We did not find significant higher 25-OH-vitamin D blood concentrations in treated PD patients in comparison with matched controls. No correlation to rating scores for PD and neuropsychological assessments of cognitive function appeared. Our outcomes put into perspective the emerging discussion on the importance of vitamin D in PD to a certain extent. Other investigations report vitamin D deficiency in PD and therefore hypothesize on the role vitamin D in the pathogenesis of PD. We show that a certain variability of vitamin D levels was observed in both cohorts. Our results warrant further confirmatory research with a strict matching design of patient and controls. We stress that the design of this case control study does not allow any comment on the putative beneficial effects of vitamin D supplementation, ie, on bone mass or bone mineral density in PD patients.2,17,27,28 It is known that vitamin D elevation shifts blood flow parameters in a manner that tissue microcirculation is improved.1 As a consequence, oxygen transport and perfusion of tissue may increase and improve mitochondrial function and defence of oxidative stress, as shown in patients with multiple sclerosis.29 Both mitochondrial impairment and reduction of free radical scavenging capacity also play an essential role in the pathophysiology of chronic neurodegenerative disorders.30 Various trials demonstrated beneficial effects on body function following vitamin D supplementation in disease entities, such as cognitive dysfunction.31 Therefore, one may hypothesize that higher vitamin D levels contribute to better coping with symptoms in PD, such as cognitive impairment. and age-related comorbidities, such as diabetes mellitus or cardiovascular disorders.6,8,13,22,29,32,33

There are several limitations.

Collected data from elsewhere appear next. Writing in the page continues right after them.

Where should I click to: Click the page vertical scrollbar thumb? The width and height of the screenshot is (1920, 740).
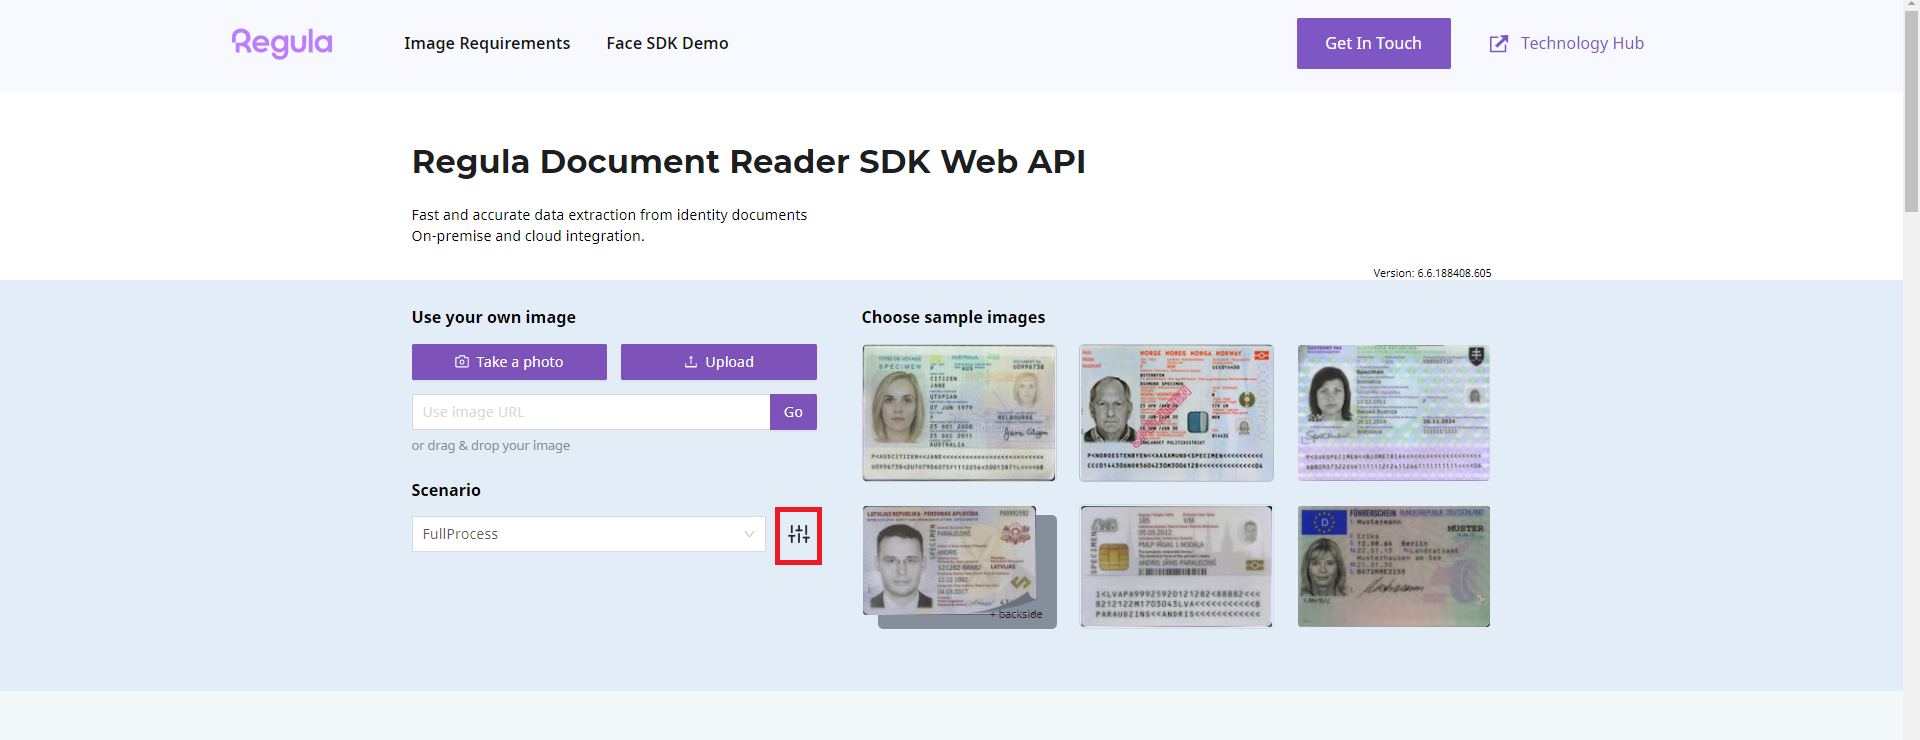[1911, 110]
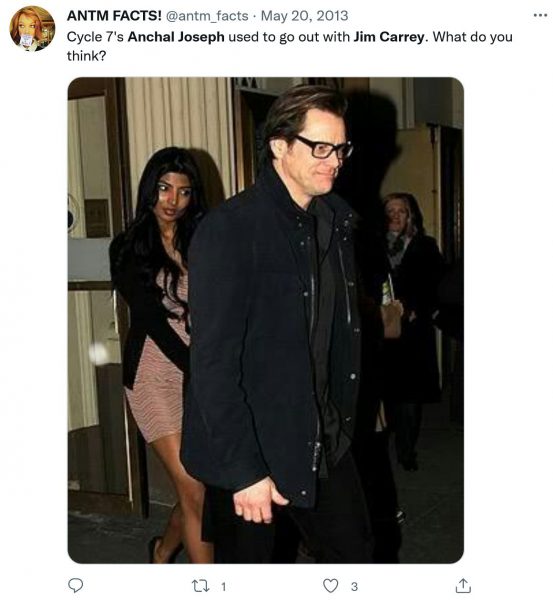
Task: Select the bold Anchal Joseph text
Action: [176, 37]
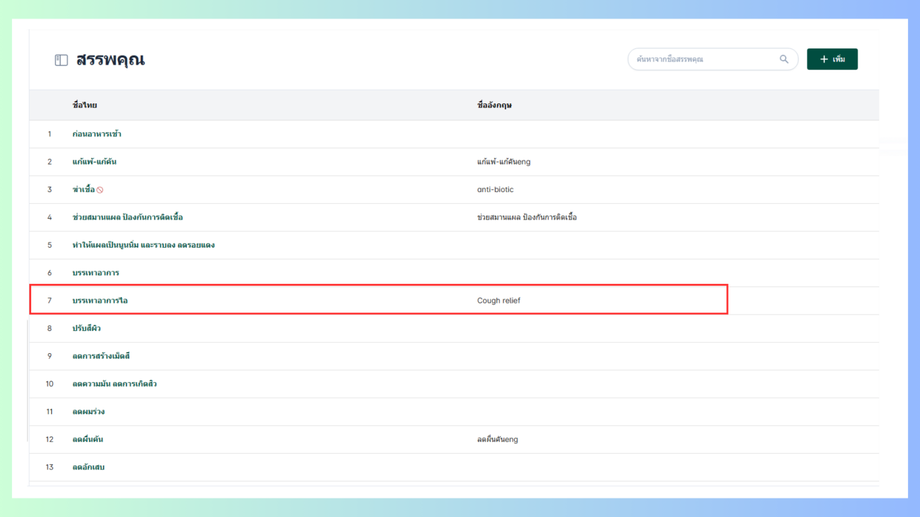Open the ก่อนอาหารเช้า entry
This screenshot has width=920, height=517.
(97, 134)
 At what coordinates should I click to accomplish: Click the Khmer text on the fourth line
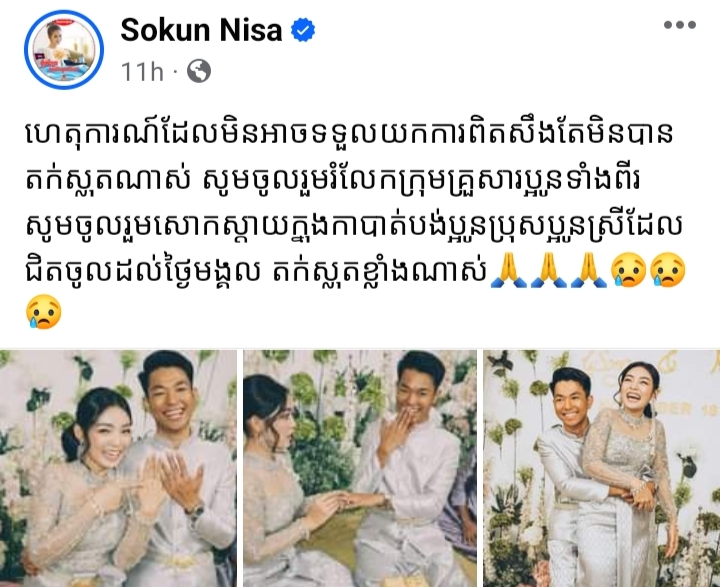coord(256,272)
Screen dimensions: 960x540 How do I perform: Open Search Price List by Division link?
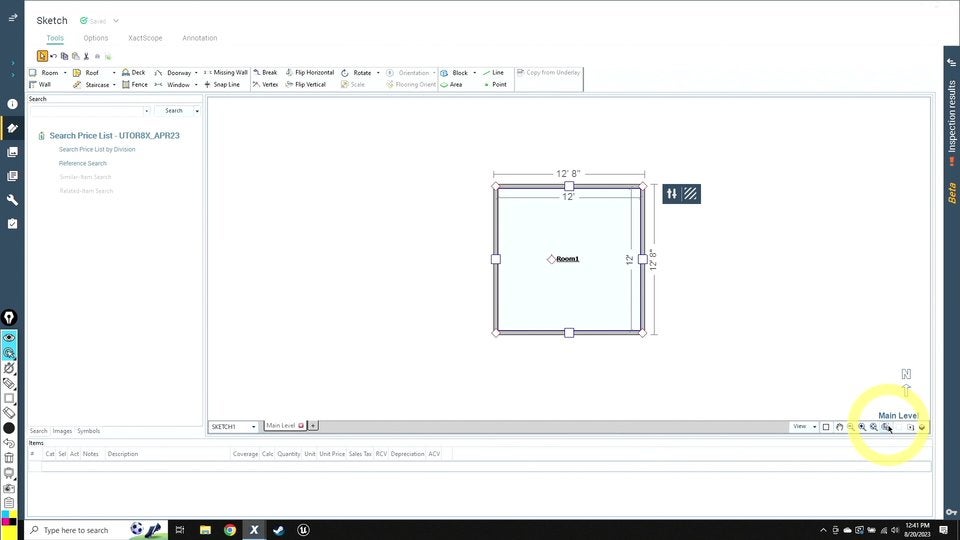[97, 149]
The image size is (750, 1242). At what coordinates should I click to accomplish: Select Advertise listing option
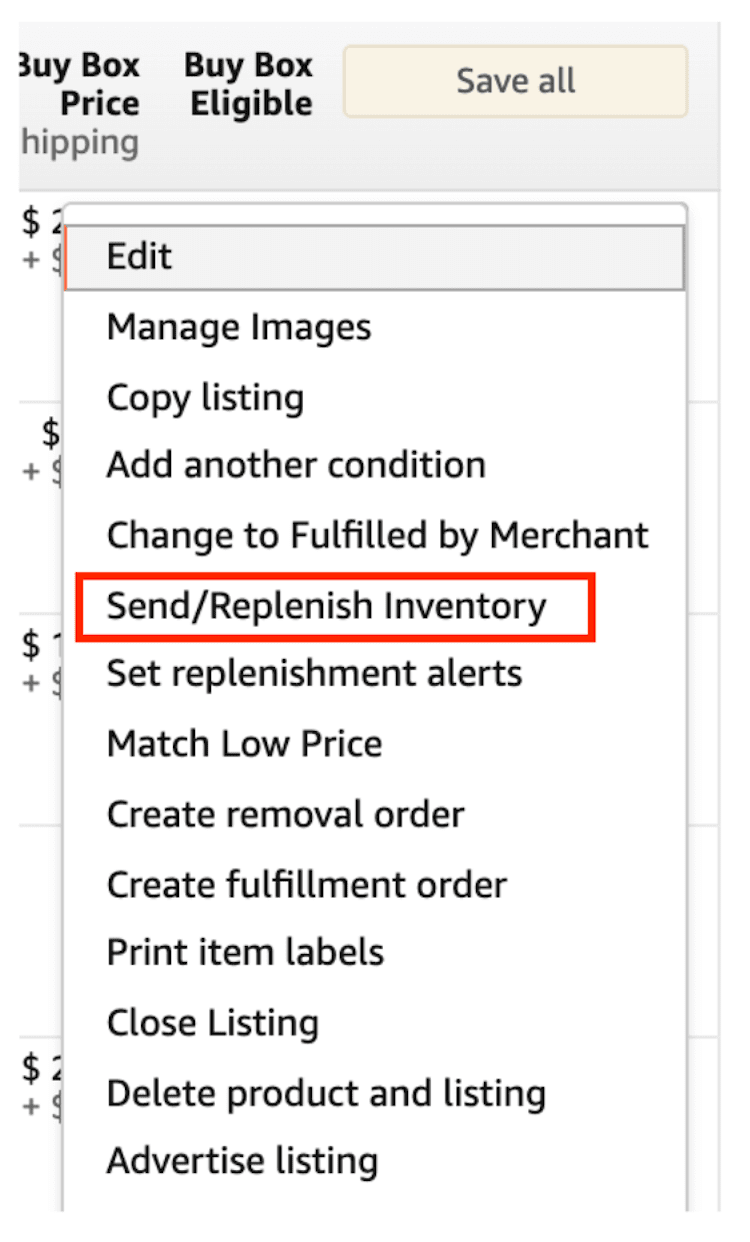tap(242, 1161)
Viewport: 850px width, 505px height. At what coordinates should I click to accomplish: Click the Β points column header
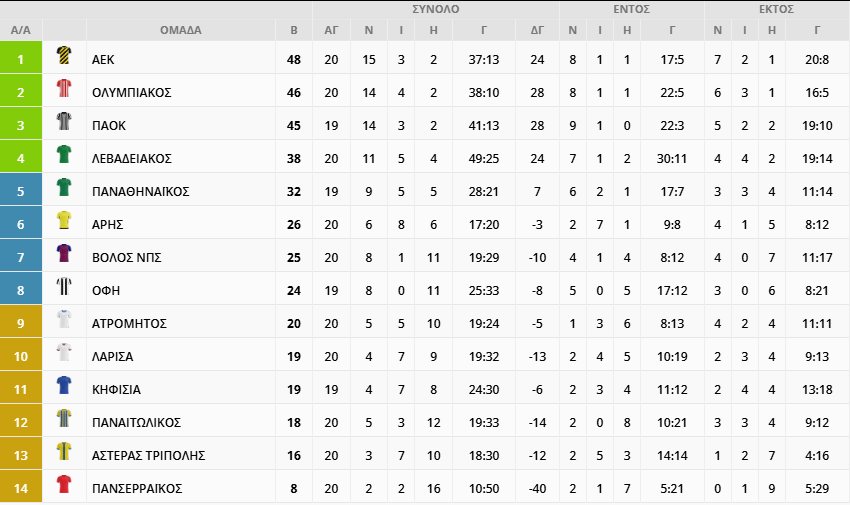[x=293, y=30]
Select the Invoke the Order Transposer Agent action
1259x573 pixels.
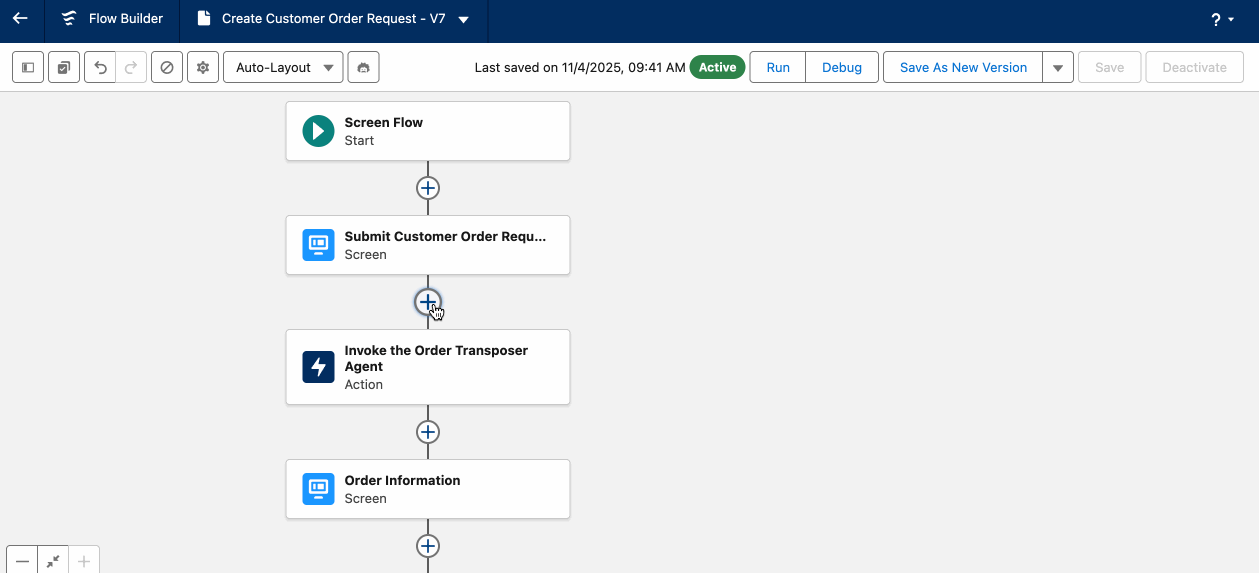(x=428, y=367)
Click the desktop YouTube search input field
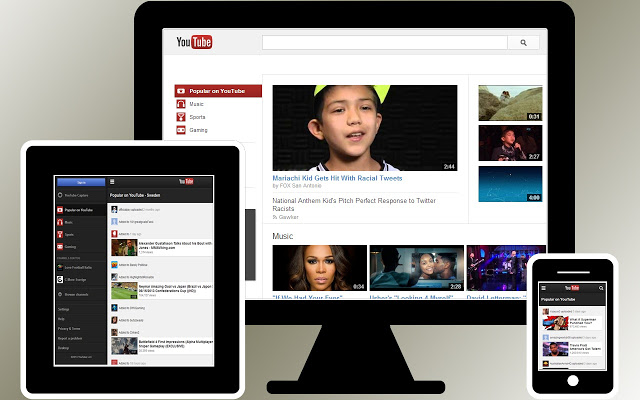640x400 pixels. 384,43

We only assessed once and participants were not taken off PD medication. Therefore, the correlation analysis cannot provide a profound value on the assessments of functional deficits in relation to vitamin D measurement in our PD cohort.

In conclusion, vitamin D levels did not significantly vary between PD patients and matched controls and did not show any relationship to disease severity in contrast to other clinical investigations.